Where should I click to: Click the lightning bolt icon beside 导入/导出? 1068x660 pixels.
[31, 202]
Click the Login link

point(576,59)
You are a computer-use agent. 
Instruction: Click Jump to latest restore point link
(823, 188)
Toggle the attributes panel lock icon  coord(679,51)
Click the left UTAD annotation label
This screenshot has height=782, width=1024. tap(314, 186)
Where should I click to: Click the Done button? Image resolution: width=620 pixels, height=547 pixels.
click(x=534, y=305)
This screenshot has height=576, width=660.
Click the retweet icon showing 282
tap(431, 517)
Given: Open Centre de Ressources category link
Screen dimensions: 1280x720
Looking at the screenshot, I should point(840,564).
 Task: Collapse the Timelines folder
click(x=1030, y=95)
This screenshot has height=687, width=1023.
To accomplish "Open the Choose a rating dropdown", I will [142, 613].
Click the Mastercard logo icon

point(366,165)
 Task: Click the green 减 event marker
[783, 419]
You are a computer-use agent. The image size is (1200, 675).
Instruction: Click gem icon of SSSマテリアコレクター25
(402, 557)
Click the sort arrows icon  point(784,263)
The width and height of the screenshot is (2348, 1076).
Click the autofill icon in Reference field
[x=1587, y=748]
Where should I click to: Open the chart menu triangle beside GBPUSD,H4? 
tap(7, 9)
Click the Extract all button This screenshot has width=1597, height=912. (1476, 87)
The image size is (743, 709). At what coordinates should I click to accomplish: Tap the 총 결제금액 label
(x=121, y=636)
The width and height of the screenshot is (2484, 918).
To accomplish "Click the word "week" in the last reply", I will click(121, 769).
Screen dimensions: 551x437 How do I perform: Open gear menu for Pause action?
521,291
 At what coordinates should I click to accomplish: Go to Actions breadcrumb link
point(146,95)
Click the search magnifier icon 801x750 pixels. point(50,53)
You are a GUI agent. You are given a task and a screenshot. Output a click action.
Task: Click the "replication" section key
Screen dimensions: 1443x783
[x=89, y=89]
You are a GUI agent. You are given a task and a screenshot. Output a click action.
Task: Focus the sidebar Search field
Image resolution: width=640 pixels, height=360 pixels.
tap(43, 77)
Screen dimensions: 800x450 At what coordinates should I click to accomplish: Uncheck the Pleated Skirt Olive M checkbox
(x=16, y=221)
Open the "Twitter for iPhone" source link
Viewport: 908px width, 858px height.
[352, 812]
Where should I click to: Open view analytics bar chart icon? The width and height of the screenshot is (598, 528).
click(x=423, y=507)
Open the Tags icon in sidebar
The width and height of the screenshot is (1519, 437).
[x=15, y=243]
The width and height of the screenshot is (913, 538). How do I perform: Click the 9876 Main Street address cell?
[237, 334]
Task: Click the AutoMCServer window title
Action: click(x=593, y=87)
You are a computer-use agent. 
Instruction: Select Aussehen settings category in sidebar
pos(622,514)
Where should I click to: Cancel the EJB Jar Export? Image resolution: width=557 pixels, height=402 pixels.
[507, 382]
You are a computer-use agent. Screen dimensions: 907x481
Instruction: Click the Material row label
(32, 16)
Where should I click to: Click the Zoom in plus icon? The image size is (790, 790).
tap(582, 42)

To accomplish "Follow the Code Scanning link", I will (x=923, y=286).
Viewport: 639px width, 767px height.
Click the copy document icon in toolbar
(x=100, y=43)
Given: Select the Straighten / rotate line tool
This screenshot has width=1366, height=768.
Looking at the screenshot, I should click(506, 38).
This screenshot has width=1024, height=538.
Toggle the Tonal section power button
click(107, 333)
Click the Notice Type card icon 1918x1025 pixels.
============
EXERCISE DESCRIPTION: Write out all the records again, replacing every "Instruction:" with "Goal:" and leaving everything else unchanged.

EXPECTED OUTPUT:
Where should I click to: Click the lightning bolt icon beside 导入/导出? 1068x660 pixels.
[31, 202]
Click the Login link

point(576,59)
You are a computer-use agent. 
Goal: Click Jump to latest restore point link
(823, 188)
Toggle the attributes panel lock icon  coord(679,51)
Click the left UTAD annotation label
This screenshot has height=782, width=1024. tap(314, 186)
Where should I click to: Click the Done button? Image resolution: width=620 pixels, height=547 pixels.
click(x=534, y=305)
This screenshot has height=576, width=660.
Click the retweet icon showing 282
tap(431, 517)
Given: Open Centre de Ressources category link
Screen dimensions: 1280x720
Looking at the screenshot, I should point(840,564).
 Task: Collapse the Timelines folder
click(x=1030, y=95)
This screenshot has height=687, width=1023.
To accomplish "Open the Choose a rating dropdown", I will [142, 613].
Click the Mastercard logo icon

point(366,165)
 Task: Click the green 减 event marker
[783, 419]
You are a computer-use agent. The image size is (1200, 675).
Goal: Click gem icon of SSSマテリアコレクター25
(402, 557)
Click the sort arrows icon  point(784,263)
The width and height of the screenshot is (2348, 1076).
Click the autofill icon in Reference field
[x=1587, y=748]
Where should I click to: Open the chart menu triangle beside GBPUSD,H4? 
tap(7, 9)
Click the Extract all button This screenshot has width=1597, height=912. (1476, 87)
The image size is (743, 709). At what coordinates should I click to accomplish: Tap the 총 결제금액 label
(x=121, y=636)
The width and height of the screenshot is (2484, 918).
To accomplish "Click the word "week" in the last reply", I will click(121, 769).
Screen dimensions: 551x437 How do I perform: Open gear menu for Pause action?
521,291
 At what coordinates should I click to accomplish: Go to Actions breadcrumb link
point(146,95)
Click the search magnifier icon 801x750 pixels. point(50,53)
You are a GUI agent. You are given a task and a screenshot. Output a click action.
Task: Click the "replication" section key
Screen dimensions: 1443x783
[x=89, y=89]
You are a GUI agent. You are given a task and a screenshot. Output a click action.
Task: Focus the sidebar Search field
Image resolution: width=640 pixels, height=360 pixels.
tap(43, 77)
Screen dimensions: 800x450 At what coordinates should I click to accomplish: Uncheck the Pleated Skirt Olive M checkbox
(x=16, y=221)
Open the "Twitter for iPhone" source link
Viewport: 908px width, 858px height.
[352, 812]
Where should I click to: Open view analytics bar chart icon? The width and height of the screenshot is (598, 528).
click(x=423, y=507)
Open the Tags icon in sidebar
The width and height of the screenshot is (1519, 437).
[x=15, y=243]
The width and height of the screenshot is (913, 538). How do I perform: Click the 9876 Main Street address cell?
[237, 334]
Task: Click the AutoMCServer window title
Action: click(x=593, y=87)
You are a computer-use agent. 
Goal: Select Aussehen settings category in sidebar
pos(622,514)
Where should I click to: Cancel the EJB Jar Export? Image resolution: width=557 pixels, height=402 pixels.
[507, 382]
You are a computer-use agent. Screen dimensions: 907x481
Goal: Click the Material row label
(32, 16)
Where should I click to: Click the Zoom in plus icon? The image size is (790, 790).
tap(582, 42)

To accomplish "Follow the Code Scanning link", I will (x=923, y=286).
Viewport: 639px width, 767px height.
Click the copy document icon in toolbar
(x=100, y=43)
Given: Select the Straighten / rotate line tool
This screenshot has width=1366, height=768.
Looking at the screenshot, I should click(506, 38).
This screenshot has width=1024, height=538.
Toggle the Tonal section power button
click(107, 333)
Click the Notice Type card icon 1918x1025 pixels.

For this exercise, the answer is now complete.